Required work> Scan the entries line by line and return those with "sidebar".

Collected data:
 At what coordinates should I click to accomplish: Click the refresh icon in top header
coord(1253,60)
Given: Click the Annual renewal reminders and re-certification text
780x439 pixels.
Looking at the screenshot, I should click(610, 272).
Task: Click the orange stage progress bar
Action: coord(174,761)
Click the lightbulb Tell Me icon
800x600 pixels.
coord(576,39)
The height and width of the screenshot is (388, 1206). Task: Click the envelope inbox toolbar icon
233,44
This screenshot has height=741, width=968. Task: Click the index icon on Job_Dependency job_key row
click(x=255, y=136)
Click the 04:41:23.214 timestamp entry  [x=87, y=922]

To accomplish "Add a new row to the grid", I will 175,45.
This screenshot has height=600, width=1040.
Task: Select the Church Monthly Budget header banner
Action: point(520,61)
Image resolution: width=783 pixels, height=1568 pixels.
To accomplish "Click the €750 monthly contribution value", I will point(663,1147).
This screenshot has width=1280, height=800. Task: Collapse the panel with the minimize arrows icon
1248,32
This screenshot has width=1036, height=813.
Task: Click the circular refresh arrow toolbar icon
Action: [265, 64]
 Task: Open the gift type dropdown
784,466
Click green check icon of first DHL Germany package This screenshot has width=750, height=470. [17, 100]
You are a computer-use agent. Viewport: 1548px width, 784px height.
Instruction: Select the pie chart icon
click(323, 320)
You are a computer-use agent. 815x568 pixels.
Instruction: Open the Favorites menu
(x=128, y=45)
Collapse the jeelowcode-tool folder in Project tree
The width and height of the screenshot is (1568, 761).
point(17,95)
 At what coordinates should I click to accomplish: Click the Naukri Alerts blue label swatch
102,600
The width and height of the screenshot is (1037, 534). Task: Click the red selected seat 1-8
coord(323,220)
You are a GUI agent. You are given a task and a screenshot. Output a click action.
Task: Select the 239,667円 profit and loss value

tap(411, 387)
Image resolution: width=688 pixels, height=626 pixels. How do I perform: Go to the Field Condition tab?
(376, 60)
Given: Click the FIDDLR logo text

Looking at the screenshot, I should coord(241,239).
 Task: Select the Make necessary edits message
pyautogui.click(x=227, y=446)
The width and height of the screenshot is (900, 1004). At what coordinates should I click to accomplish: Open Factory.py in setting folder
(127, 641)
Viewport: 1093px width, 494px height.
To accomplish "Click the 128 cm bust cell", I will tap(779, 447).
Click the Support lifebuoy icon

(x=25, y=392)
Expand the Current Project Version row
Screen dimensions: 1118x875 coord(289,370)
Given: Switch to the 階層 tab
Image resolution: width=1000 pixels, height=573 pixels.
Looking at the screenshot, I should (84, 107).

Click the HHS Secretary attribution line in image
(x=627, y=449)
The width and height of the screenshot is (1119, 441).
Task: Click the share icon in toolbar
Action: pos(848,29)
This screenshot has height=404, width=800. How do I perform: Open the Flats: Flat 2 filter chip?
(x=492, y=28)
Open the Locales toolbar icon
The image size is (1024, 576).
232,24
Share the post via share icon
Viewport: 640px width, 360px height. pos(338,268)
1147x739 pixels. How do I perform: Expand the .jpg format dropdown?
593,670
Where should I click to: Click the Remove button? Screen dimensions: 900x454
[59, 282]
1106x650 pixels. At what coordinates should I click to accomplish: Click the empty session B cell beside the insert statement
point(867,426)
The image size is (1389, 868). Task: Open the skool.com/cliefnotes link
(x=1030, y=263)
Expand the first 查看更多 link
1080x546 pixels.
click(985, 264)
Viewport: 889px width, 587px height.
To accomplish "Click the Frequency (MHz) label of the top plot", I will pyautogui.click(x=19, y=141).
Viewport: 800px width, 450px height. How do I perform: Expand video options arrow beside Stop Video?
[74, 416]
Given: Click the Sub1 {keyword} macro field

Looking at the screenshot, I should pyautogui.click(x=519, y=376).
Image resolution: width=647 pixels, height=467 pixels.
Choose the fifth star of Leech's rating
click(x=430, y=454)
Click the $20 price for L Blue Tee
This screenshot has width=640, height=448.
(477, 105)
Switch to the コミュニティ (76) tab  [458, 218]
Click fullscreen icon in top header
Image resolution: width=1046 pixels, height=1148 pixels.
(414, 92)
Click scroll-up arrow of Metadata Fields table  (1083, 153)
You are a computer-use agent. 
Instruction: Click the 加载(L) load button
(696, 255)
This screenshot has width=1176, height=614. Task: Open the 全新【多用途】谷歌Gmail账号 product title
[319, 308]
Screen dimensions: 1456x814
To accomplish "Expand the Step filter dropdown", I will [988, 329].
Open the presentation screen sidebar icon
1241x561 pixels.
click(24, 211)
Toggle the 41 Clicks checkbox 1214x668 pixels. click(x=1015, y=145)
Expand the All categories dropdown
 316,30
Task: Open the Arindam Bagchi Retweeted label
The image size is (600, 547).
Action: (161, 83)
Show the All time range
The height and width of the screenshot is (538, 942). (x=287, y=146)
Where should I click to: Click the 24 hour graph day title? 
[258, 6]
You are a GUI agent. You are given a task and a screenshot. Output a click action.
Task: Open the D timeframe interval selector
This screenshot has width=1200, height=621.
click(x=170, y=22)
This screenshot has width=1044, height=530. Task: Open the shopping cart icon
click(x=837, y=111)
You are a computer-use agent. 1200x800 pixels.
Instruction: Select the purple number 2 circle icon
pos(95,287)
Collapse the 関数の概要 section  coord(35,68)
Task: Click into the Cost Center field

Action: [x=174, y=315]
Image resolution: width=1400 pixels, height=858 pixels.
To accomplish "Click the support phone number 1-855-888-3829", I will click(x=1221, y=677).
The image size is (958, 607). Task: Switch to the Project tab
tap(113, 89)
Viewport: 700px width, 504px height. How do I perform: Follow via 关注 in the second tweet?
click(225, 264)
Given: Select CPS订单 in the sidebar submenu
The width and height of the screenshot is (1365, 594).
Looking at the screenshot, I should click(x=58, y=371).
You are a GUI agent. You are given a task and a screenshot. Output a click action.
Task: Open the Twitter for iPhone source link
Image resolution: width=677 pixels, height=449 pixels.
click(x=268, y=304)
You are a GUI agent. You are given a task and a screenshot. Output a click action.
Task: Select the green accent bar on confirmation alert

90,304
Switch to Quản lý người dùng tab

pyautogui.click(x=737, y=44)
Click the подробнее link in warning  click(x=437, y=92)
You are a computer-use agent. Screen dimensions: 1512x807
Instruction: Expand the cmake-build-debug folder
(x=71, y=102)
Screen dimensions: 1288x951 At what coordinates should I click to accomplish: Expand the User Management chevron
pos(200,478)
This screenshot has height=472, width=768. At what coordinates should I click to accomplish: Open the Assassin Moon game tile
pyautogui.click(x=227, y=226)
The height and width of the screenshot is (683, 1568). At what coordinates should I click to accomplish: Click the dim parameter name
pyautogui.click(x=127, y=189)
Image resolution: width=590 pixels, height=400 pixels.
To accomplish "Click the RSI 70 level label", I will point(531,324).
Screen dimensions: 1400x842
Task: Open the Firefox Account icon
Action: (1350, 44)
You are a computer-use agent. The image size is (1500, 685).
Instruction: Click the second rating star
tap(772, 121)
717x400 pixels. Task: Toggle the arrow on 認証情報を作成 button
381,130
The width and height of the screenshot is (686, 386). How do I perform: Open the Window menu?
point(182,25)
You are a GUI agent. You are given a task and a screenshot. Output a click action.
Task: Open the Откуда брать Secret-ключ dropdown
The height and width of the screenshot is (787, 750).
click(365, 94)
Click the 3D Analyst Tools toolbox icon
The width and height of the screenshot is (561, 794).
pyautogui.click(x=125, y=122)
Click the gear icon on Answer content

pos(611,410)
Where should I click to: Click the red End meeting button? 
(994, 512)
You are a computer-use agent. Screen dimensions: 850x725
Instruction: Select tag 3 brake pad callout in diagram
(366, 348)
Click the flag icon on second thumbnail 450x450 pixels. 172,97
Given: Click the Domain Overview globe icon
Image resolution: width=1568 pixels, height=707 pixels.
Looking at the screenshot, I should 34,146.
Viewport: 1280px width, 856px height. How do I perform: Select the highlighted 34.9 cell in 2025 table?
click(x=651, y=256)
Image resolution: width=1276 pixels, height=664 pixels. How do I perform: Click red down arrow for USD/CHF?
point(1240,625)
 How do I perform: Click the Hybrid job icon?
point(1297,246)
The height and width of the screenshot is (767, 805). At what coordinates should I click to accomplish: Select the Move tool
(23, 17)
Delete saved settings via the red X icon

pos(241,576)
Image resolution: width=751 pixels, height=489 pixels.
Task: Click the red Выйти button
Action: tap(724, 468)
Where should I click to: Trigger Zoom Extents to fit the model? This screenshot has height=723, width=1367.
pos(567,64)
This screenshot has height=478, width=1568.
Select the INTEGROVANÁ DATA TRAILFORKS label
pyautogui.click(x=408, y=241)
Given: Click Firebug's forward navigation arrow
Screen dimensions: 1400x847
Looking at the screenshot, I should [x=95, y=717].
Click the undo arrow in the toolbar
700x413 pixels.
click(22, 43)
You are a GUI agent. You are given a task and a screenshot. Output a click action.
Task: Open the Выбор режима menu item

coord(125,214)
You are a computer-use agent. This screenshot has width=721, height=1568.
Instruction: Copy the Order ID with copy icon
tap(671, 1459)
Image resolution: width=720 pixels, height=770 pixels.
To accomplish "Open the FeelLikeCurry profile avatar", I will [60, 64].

Task answer>
Open the presentation screen sidebar icon
Given: Select CPS订单 in the sidebar submenu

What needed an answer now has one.